··· Source material ···

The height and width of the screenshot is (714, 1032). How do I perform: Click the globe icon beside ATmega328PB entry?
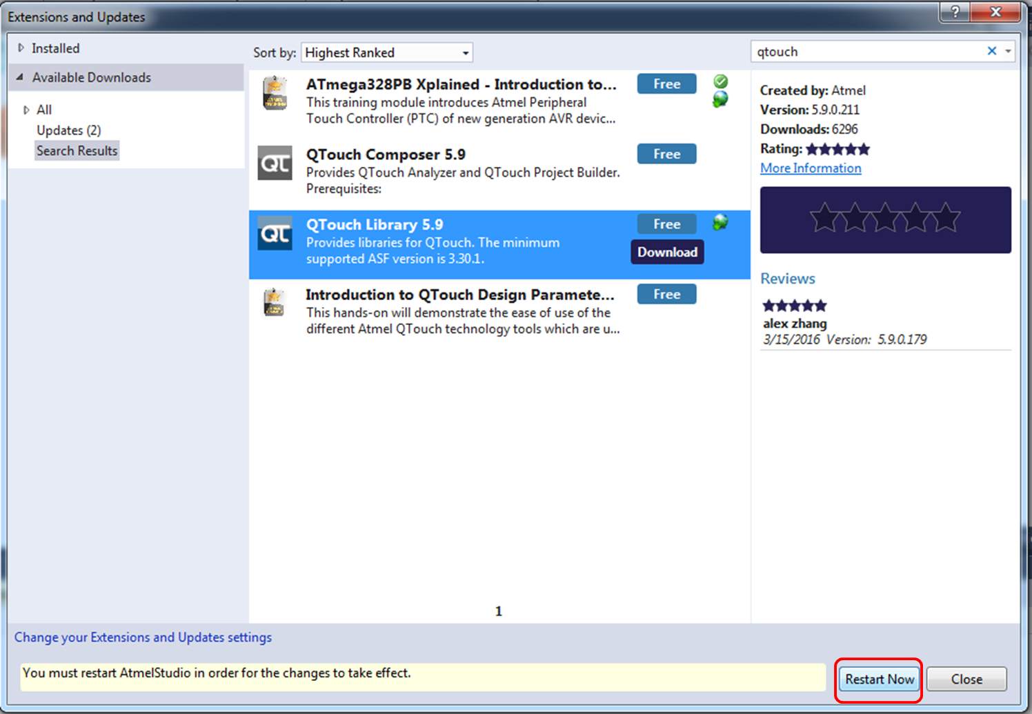(x=720, y=100)
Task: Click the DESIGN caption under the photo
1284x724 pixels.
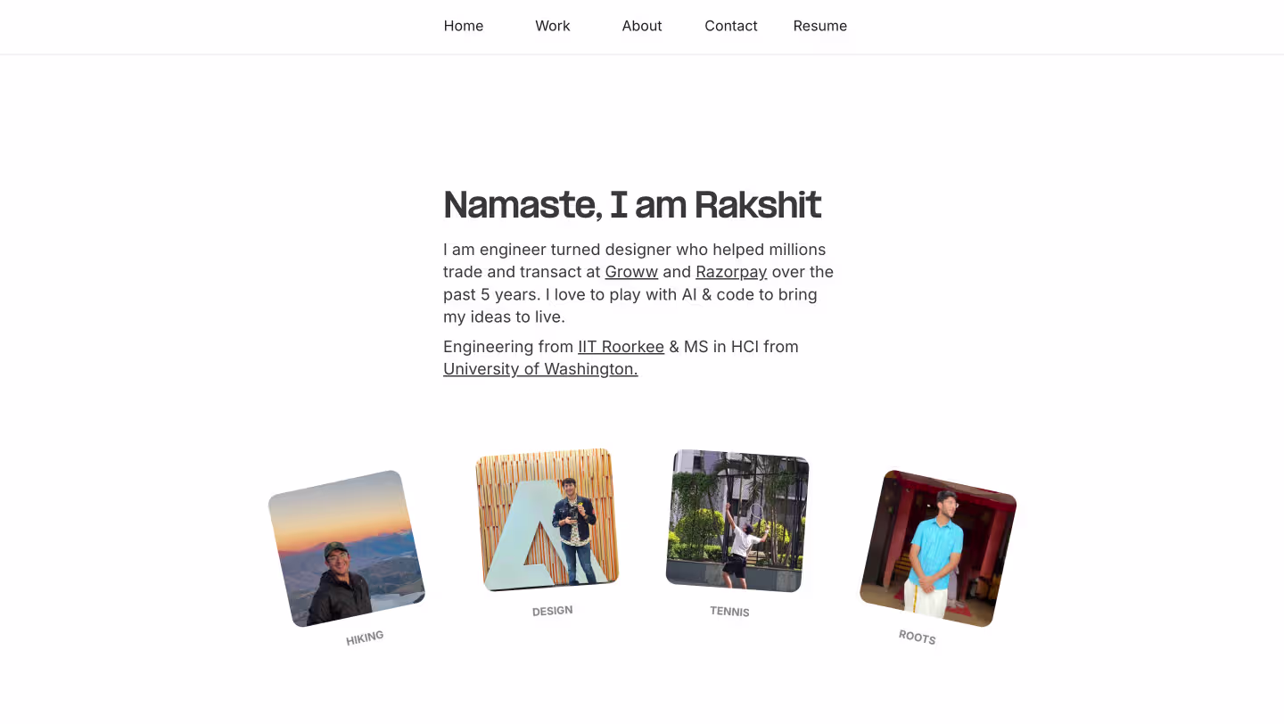Action: [x=552, y=611]
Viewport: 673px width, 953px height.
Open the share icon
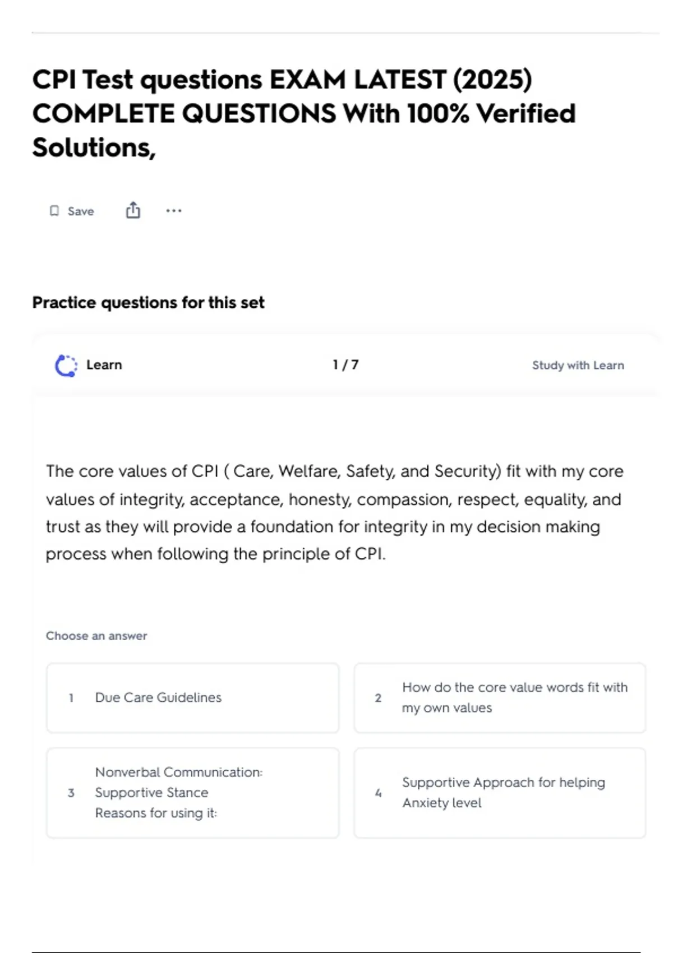point(133,210)
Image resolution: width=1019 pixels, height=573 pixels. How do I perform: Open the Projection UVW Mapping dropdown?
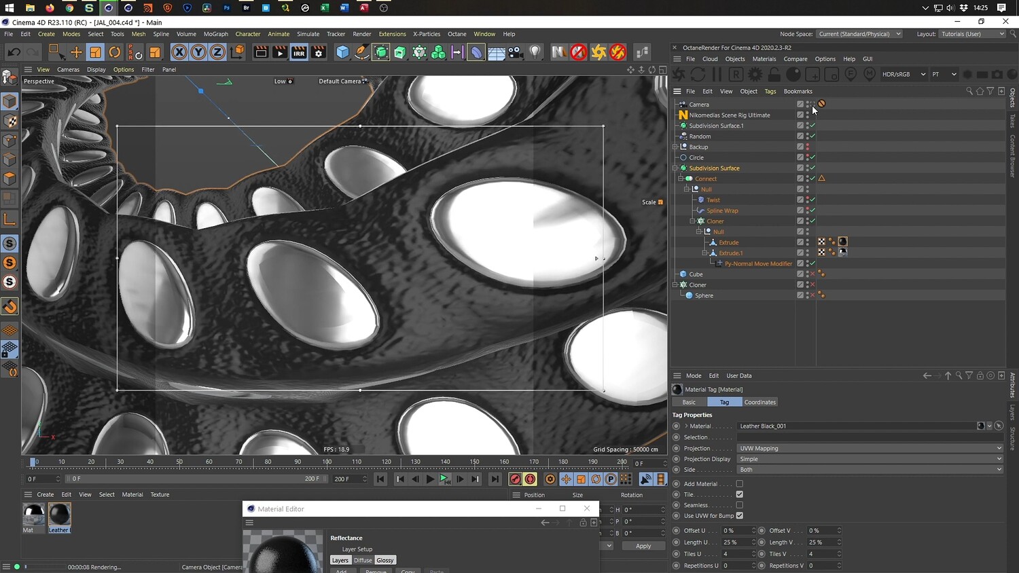click(870, 448)
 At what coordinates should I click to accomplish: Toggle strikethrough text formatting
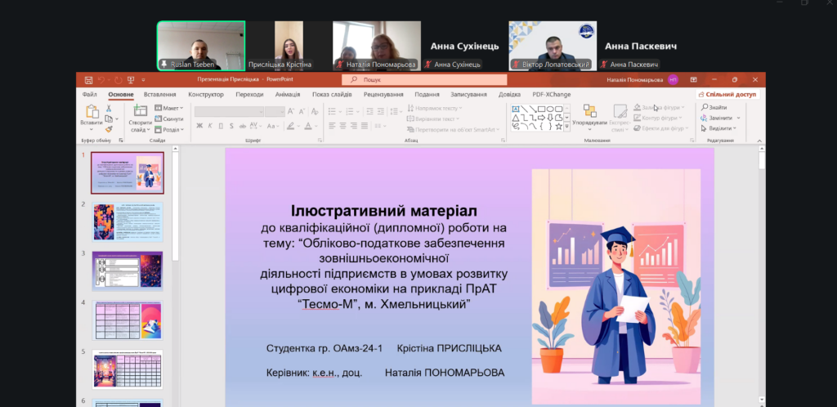pyautogui.click(x=243, y=126)
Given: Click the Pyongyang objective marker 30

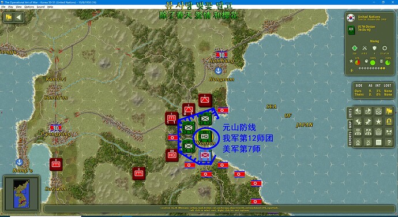Looking at the screenshot, I should click(x=56, y=128).
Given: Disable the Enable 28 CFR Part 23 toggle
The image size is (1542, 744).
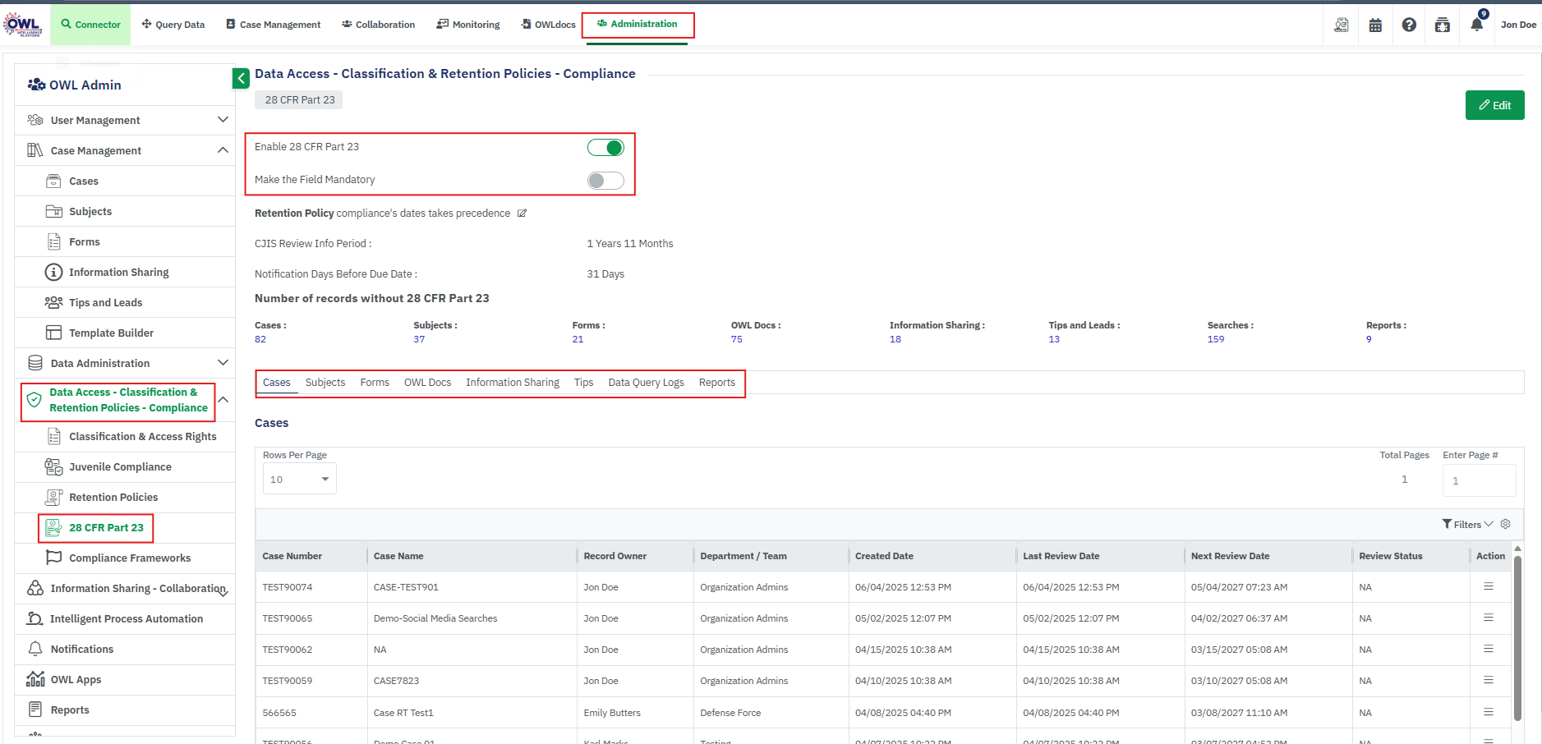Looking at the screenshot, I should tap(605, 148).
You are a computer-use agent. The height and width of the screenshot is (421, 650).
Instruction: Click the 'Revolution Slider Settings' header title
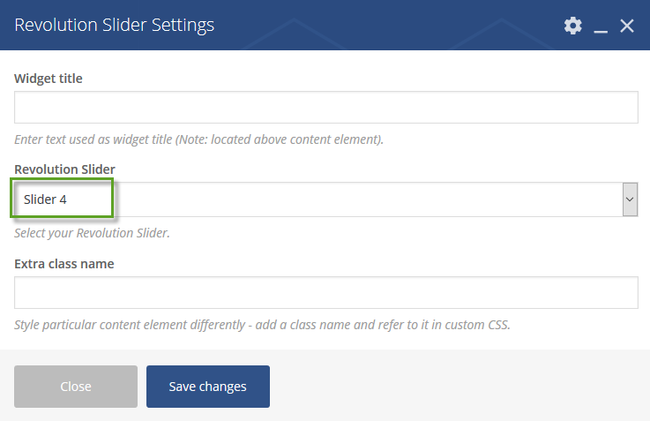[114, 25]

···

**What the task asks:** Swap every "icon" in the items above for "button", and write the items out again with no other changes. Leave out the pictures.

**Exercise result:**
The height and width of the screenshot is (714, 1032). How do I perform: Click the globe button beside ATmega328PB entry?
(x=720, y=100)
Task: Click the DESIGN caption under the photo
1284x724 pixels.
Action: [x=552, y=611]
Viewport: 673px width, 953px height.
Open the share button
point(133,210)
Image resolution: width=1019 pixels, height=573 pixels. How do I perform: Open the Projection UVW Mapping dropdown?
click(870, 448)
 At what coordinates should I click to accomplish: Toggle strikethrough text formatting
pyautogui.click(x=243, y=126)
Given: Click the Pyongyang objective marker 30

Looking at the screenshot, I should click(x=56, y=128).
Given: Disable the Enable 28 CFR Part 23 toggle
The image size is (1542, 744).
Looking at the screenshot, I should tap(605, 148).
You are a computer-use agent. The height and width of the screenshot is (421, 650).
Instruction: Click the 'Revolution Slider Settings' header title
[114, 25]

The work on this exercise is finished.